**TASK DESCRIPTION:**
The line containing "The width and height of the screenshot is (290, 126)." and each line after it, through the final line of the data, are to be retyped exactly, with pictures left out.

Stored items

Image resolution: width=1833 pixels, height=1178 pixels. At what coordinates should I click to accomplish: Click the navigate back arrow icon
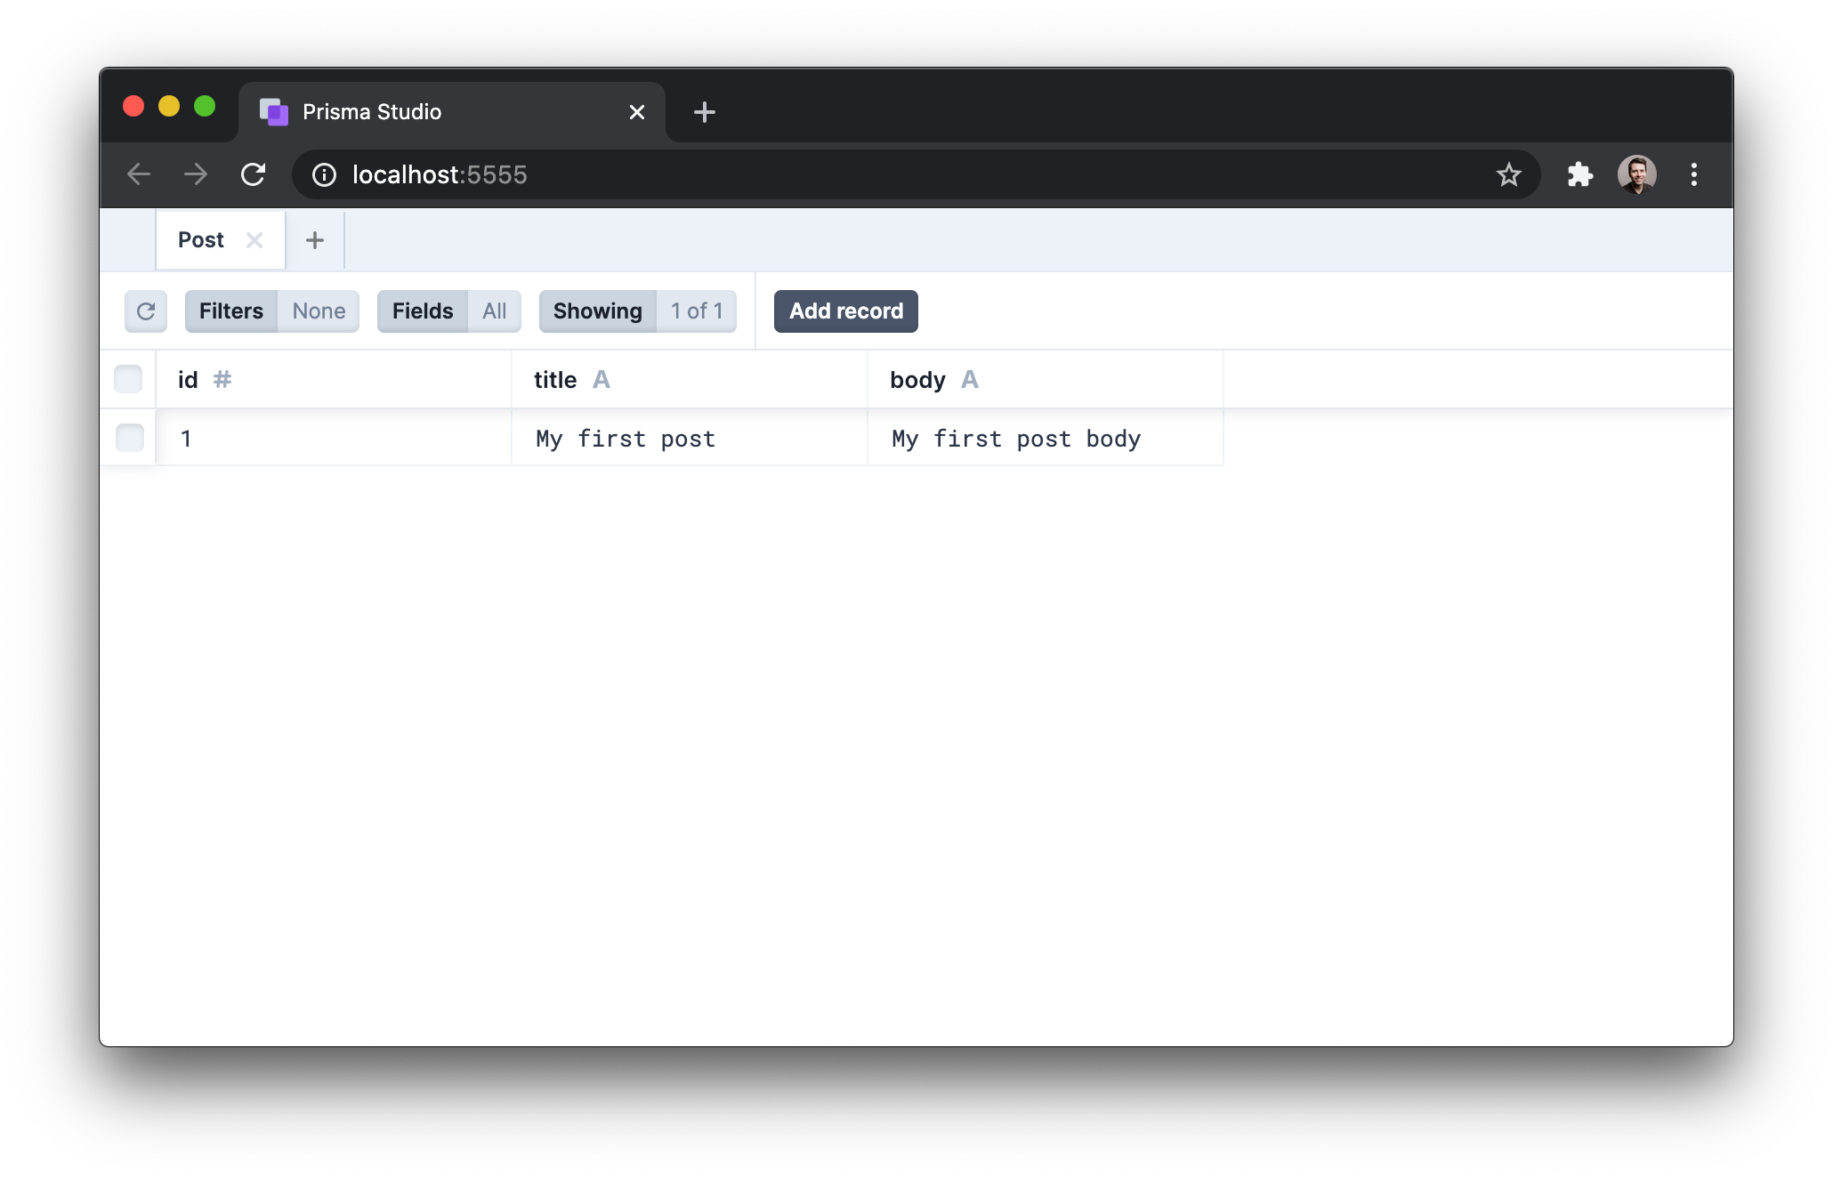coord(141,173)
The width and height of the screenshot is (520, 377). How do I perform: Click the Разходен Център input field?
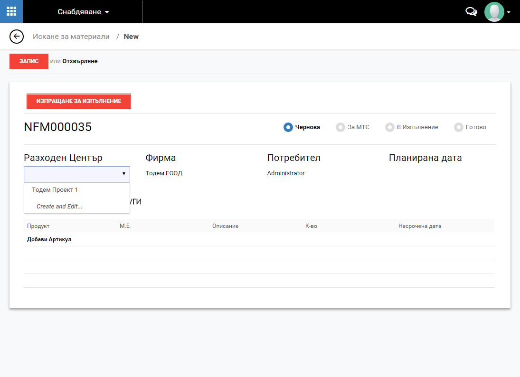pyautogui.click(x=71, y=174)
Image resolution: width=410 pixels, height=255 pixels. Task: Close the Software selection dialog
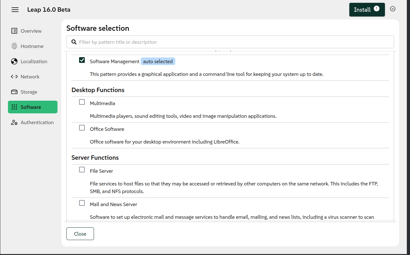click(x=80, y=234)
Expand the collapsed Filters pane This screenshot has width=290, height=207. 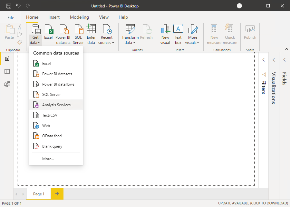click(x=263, y=59)
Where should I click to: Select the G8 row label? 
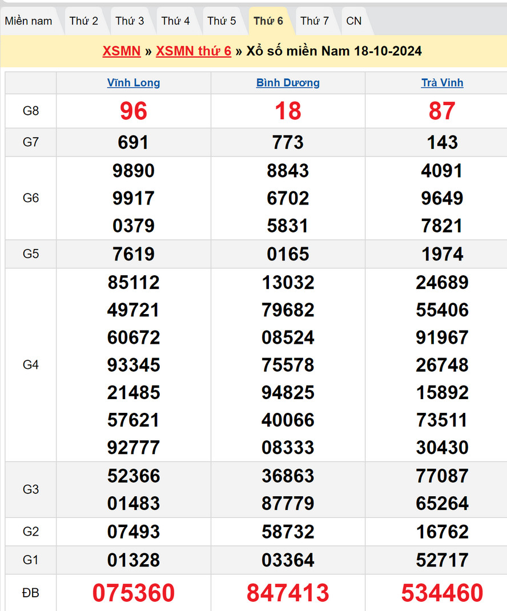tap(31, 111)
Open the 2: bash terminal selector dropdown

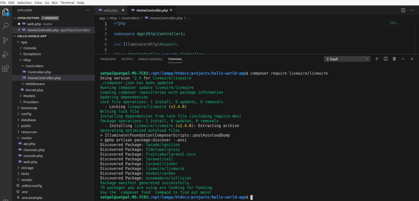click(347, 59)
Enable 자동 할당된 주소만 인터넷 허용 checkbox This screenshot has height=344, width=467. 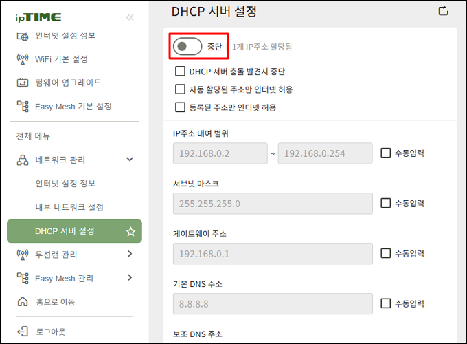pyautogui.click(x=180, y=89)
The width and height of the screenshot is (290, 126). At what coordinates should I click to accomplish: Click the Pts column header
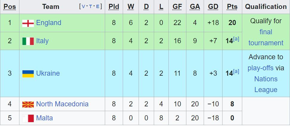232,7
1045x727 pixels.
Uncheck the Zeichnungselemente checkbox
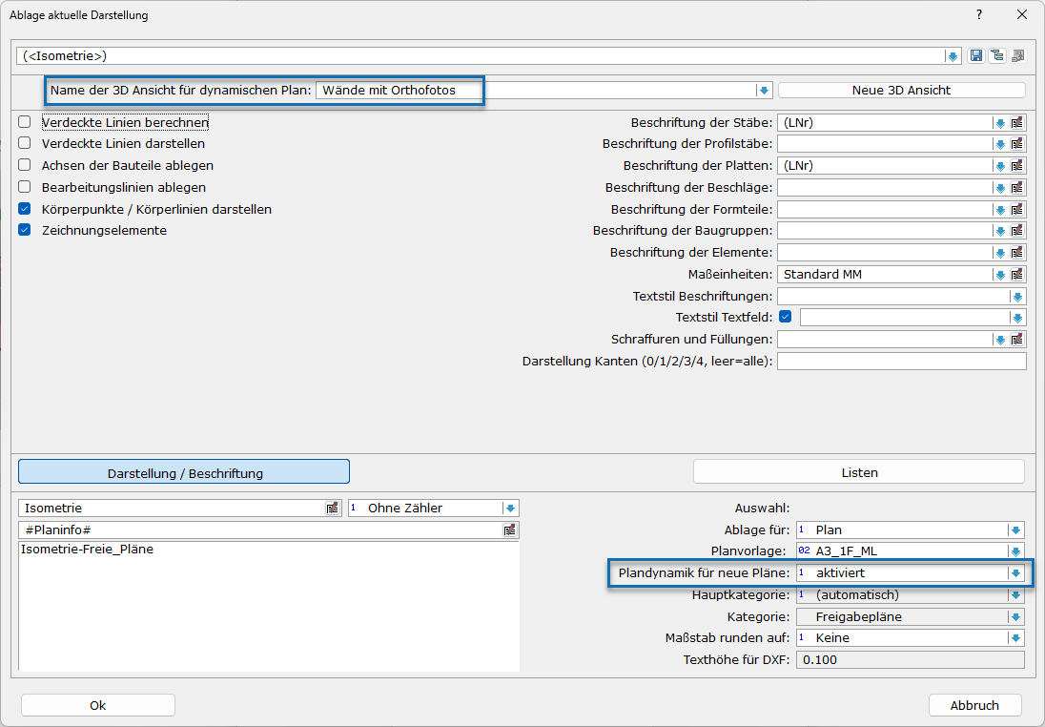[25, 230]
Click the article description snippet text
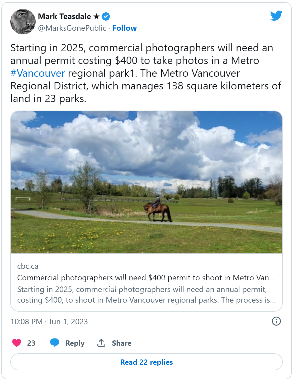The width and height of the screenshot is (293, 383). tap(147, 295)
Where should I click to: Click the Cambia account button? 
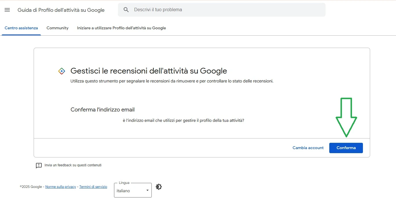click(308, 148)
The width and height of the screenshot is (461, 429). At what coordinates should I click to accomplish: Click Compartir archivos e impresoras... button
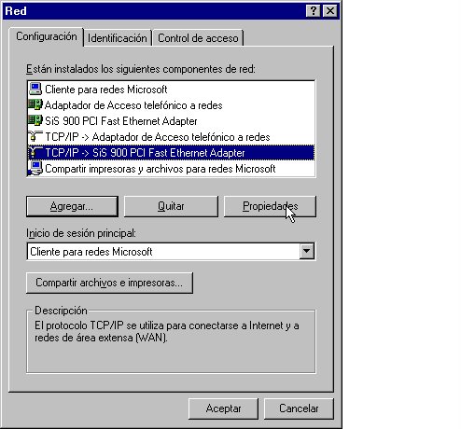[x=109, y=283]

**RESPONSE BELOW:**
The width and height of the screenshot is (290, 126). At what coordinates should I click to accomplish: Click the Pts column header
232,7
1045x727 pixels.
Uncheck the Zeichnungselemente checkbox
[25, 230]
Click the article description snippet text
The width and height of the screenshot is (293, 383). tap(147, 295)
Where should I click to: Click the Cambia account button? 
click(308, 148)
The width and height of the screenshot is (461, 429). At what coordinates should I click to accomplish: Click Compartir archivos e impresoras... button
[x=109, y=283]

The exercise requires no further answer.